Legal Law

Licking your elbow

Okay, I’ll remain open to the remote possibility that among the people reading this article, one of you May be able to lick your elbow. Some people can do strange things. However, for the most part, I suspect neither of you can lick your elbow. I’m not talking about just licking the side of your elbow. I’m talking about bending your arm as much as you can and solidly licking the bottom (pointed tip) of your humerus where it connects to the ulna and radius (the part of the elbow that your spouse uses to hit you when you behave inappropriately). or make a strange comment in front of others).

How many of you stopped reading and tried to lick your elbow?

This is what I predict. Most of you reading this just tried to lick your elbow. And most of you couldn’t do it. Whatever … I’ll take a chance and predict that none of you could do it! Also, I suspect that you will try to lick your elbow a few more times and then give up. You will accept the reality that you cannot lick your elbow and then you will go ahead and use your time and energy on things that you can do.

I brought up the topic of elbow licking because trying to do this is similar to what many of the people I talk to try to do over and over and over again every day. The number one complaint I hear from clients and prospects is: “There is not enough time in the day to do everything.” Let’s briefly analyze this comment:

  • The amount of time in a day is relatively repaired. It only varies a second or two a year on the rare occasions that scientists adjust the atomic clocks used to maintain our time standard in order to keep them in sync with the Earth’s rotation around the sun. These adjustments are called leap seconds and are generally made on June 30 or December 31. This one-second adjustment has only occurred 23 times since they started doing it in 1972 (the only two-second adjustment was in 1972). By the way, there was a one second adjustment on December 31, 2008. The bottom line … you can usually count on 31,536,000 seconds to do everything each year. That, as they say in algebra, is a given or known factor. Hold that thought for a moment.
  • The other significant factor related to this comment is “everything”, as in the “everything” you need to do.

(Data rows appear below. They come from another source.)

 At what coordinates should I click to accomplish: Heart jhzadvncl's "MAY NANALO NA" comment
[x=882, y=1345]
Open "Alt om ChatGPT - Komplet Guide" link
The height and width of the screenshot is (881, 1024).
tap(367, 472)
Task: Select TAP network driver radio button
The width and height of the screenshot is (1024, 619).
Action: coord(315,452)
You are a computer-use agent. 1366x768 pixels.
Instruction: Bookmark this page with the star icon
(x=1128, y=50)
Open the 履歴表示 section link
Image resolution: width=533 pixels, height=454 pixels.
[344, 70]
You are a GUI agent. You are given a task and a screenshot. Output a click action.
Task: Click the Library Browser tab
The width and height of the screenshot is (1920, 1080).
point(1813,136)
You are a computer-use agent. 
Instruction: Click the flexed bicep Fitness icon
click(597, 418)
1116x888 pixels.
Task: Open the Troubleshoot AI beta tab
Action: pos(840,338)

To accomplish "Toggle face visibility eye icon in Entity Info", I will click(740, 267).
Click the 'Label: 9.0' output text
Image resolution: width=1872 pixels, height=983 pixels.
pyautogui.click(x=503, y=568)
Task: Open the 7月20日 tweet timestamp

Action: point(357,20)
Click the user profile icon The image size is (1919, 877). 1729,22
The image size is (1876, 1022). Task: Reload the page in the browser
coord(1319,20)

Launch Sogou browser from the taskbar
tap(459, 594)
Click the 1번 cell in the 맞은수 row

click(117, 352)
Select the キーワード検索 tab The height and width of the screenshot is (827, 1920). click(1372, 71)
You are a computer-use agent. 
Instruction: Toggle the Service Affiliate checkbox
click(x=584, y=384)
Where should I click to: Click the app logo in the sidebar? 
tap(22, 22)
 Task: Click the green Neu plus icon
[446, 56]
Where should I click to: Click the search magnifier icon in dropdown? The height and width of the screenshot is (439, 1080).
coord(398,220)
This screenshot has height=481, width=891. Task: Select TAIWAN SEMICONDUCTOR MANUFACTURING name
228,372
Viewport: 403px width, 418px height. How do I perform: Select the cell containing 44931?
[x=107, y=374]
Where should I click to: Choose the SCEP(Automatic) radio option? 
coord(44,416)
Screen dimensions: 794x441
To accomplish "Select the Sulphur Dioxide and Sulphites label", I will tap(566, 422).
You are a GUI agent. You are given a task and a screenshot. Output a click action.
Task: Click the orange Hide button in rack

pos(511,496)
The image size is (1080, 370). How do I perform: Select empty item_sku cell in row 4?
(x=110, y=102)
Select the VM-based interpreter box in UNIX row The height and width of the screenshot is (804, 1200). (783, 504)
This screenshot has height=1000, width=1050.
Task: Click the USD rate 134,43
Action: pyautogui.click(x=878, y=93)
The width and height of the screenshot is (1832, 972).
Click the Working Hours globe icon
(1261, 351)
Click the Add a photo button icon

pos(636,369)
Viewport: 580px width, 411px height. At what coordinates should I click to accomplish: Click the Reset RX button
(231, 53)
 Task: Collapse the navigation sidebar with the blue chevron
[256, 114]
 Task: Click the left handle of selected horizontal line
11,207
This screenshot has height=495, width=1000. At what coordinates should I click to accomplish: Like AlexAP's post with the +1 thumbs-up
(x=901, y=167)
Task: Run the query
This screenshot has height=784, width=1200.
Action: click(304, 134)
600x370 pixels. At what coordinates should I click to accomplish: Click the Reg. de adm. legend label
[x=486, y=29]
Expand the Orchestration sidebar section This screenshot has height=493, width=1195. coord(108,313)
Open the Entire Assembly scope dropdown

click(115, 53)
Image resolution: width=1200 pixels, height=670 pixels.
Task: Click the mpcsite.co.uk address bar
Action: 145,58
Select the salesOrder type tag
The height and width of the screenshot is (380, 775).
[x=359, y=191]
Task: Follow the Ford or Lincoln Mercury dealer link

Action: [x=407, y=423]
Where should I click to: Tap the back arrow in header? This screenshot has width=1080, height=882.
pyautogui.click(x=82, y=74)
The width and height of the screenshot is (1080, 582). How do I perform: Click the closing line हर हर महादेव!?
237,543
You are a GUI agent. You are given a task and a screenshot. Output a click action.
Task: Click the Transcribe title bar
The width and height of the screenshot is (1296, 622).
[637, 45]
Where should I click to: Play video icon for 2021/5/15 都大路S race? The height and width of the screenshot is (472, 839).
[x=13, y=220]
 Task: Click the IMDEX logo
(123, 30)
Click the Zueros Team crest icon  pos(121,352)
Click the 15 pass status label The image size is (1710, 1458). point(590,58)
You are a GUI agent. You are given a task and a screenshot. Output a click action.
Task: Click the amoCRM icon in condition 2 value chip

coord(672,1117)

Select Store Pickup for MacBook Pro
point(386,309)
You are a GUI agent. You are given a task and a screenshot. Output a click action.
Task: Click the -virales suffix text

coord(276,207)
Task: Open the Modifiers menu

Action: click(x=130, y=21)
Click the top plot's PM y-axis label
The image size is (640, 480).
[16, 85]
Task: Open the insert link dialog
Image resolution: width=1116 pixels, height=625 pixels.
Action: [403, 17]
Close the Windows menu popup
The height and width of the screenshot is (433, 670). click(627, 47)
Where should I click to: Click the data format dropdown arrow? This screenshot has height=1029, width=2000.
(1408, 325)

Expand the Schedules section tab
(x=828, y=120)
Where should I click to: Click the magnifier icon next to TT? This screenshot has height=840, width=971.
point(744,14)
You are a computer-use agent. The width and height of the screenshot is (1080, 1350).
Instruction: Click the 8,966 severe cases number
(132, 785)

Well, now we default to the principle so clearly articulated in the Serenity Prayer. You know, the part about “accepting the things we can’t change, changing the things we can, and having the wisdom to know the difference.” For all practical purposes, we cannot change the weather. It is not a variable that we can influence. It’s really not a variable at all unless the “things we have to do every day” involve quantum activity (those of you working on the Large Hadron Collider can skip this article). That leaves only one strategy to solve this problem … work on the “things we have to do” factor. In other words, discover ways to adjust your daily workload.

Once you accept this reality (and actually stop trying to lick your elbow), you can do two things:

  1. Remove some items from your “to-do” list (pretty solid evidence suggests that about 80 percent of the items on your list don’t matter anyway). This is the effectiveness strategy: are you doing the right things or can you delegate some things to others?
  2. Learn how to get things on your list done in less time. This is the efficiency strategy: do things right. Do you need to improve your skills related to recurring tasks?

Do the right things and do the right things! I admit, this is all a textbook, Juran, Deming, Six-Sigma, Management 101 things that have been around forever. These are relatively simple ideas that worked in the past and work now …if you finally decide to take action on it. When I hear someone constantly say that they “don’t have enough time to do everything,” it makes me think of the Peanuts character, Charlie Brown, and his futile efforts to kick the ball while Lucy is holding it. She always yanks him away just before he kicks her. Charlie goes on and on trying to do the same thing that never works. Lucy throws the ball away at the last minute each time. It’s like trying to lick your elbow. It’s like trying to overload your day, over and over again, and thinking that it will work.

The moral of all this rhetoric (with the recent political campaign season, I’m even more verbal than usual right now): If you find yourself constantly overloaded, stop what you’re doing and remember that your best strategy is to accept that. you can not create more time in a day and focus on what you can do to solve your problem. Attack the workload side of the equation by eliminating things, delegating things, or improving your skills related to getting things done on your list.

Or you can try licking your elbow. Do what makes the most sense to you.